Wangari Maathai, the first African woman to receive the Nobel Peace Prize, told a Lehigh audience Thursday evening that learning to share the earth’s resources is one of the keys to avoiding future wars.

Maathai was the honored guest for the College of Education’s 2007 Distinguished Lecture Series, delivering a public address at Zoellner Arts Center Thursday evening and meeting earlier in the day with local high school students during a question-and-answer session organized by Lehigh students.

Maathai, a leading international advocate for women’s rights and environmental protection, was recognized with the 2004 Nobel Peace Prize for founding the Greenbelt Movement. The grassroots movement promotes environmental responsibility as a way to alleviate poverty and war. During her lecture and the following question-and-answer session, Maathai described how these ideas are connected.

“We live on a planet where resources are limited,” Maathai said. “In order for us to live in peace with each other, we need to learn to manage our resources responsibly and accountably. We need to learn to share these resources more equitably so as to preempt many of the reasons why people fight, one of which is over resources.”

"This is where I should be"

Maathai discovered the relationship between peace, human health, and the environment in the 1970s at a forum that brought women from across Africa to discuss different struggles they faced as a result of their gender. At that forum, Maathai—a professor at the University of Nairobi who, in 1971, became the first woman in East and Central Africa to earn a doctoral degree—spoke against inconsistencies in the terms of services given to male professors over female professors.

But she soon forgot her own complaints when she listened to the other women speak. These women lacked even the most basic necessities: clean drinking water, food, income, and firewood.

At the time, Maathai said, she thought, “This is where I should be. These are the people I should really be working with. What I was thinking about is nothing compared to the basic, life-threatening needs these women were talking about.”

Maathai said she realized that the “life-threatening needs” were connected with the land and its resources, and she concluded that something needed be done to restore the land. She told the women, “I think we should plant trees.”

Maathai spoke to students at the Mountaintop Campus during the afternoon.

With this suggestion, the Greenbelt Movement began. Based in Kenya, the international movement spread to other countries and has planted more than 40 million trees across Africa.
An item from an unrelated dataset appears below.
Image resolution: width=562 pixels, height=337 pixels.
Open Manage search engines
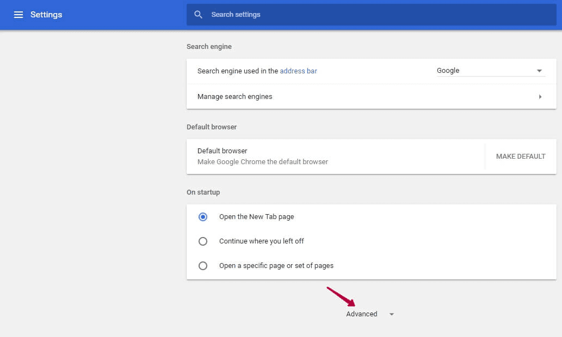(x=234, y=96)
Through planting trees, the Greenbelt Movement seeks to improve the lives of people across Africa by empowering women and girls by teaching them how to care for the trees and for themselves. Over time, the Greenbelt Movement has adopted many roles and now advocates for a wide range of causes including civil, democratic, environmental, and human rights.

“[The Greenbelt Movement] reminds me of the story of the four blind men and the elephant. It can be anything to anybody. If you are looking for a human rights organization, the Greenbelt Movement is a human rights organization. If you are fighting for women’s rights, you will find it there. If you are fighting for children’s rights, if you are fighting for environmental rights, if you are fighting for animal rights, if you are even fighting for the rights of species, you will find a place to fight within the Greenbelt Movement.”

These are big fights, but Maathai believes that they can be won if each person focuses on the little things they can do, which she calls the “do-ables.” Do-ables include writing on both sides of paper, reducing waste, and being involved in service.

“One of the things that human beings find most nourishing is when you care beyond yourself,” she said. “When you go beyond yourself, that’s when you become truly human.”

Sally A. White, dean of the College of Education, believes Maathai’s vision for social equality and the environment will be celebrated for generations to come. According to White, Maathai is giving a voice to the seventy-three million girls quietly living in poverty and destitution in the world today.

Wangari recounted how she founded the Greenbelt Movement.

“These women and young girls live now—and will continue to live—in desperate poverty and poor health,” she said. “Dr. Wangari Maathai understands this problem perhaps better than anybody else. She’s a leading authority on poverty and the environment and has tirelessly worked on behalf the world’s poor to make sure they have hope, that their concerns don’t go unheard.”

Maathia's afternoon session with high school students from around the Lehigh Valley capped a morning-long environmental simulation activity. Created by students in Lehigh's Global Citizenship program, the simulation required participants to work together to address a variety of real-life issues currently plaguing Africa. Political instability, environmental crises, and women's rights were just a few of the topics open for discussion.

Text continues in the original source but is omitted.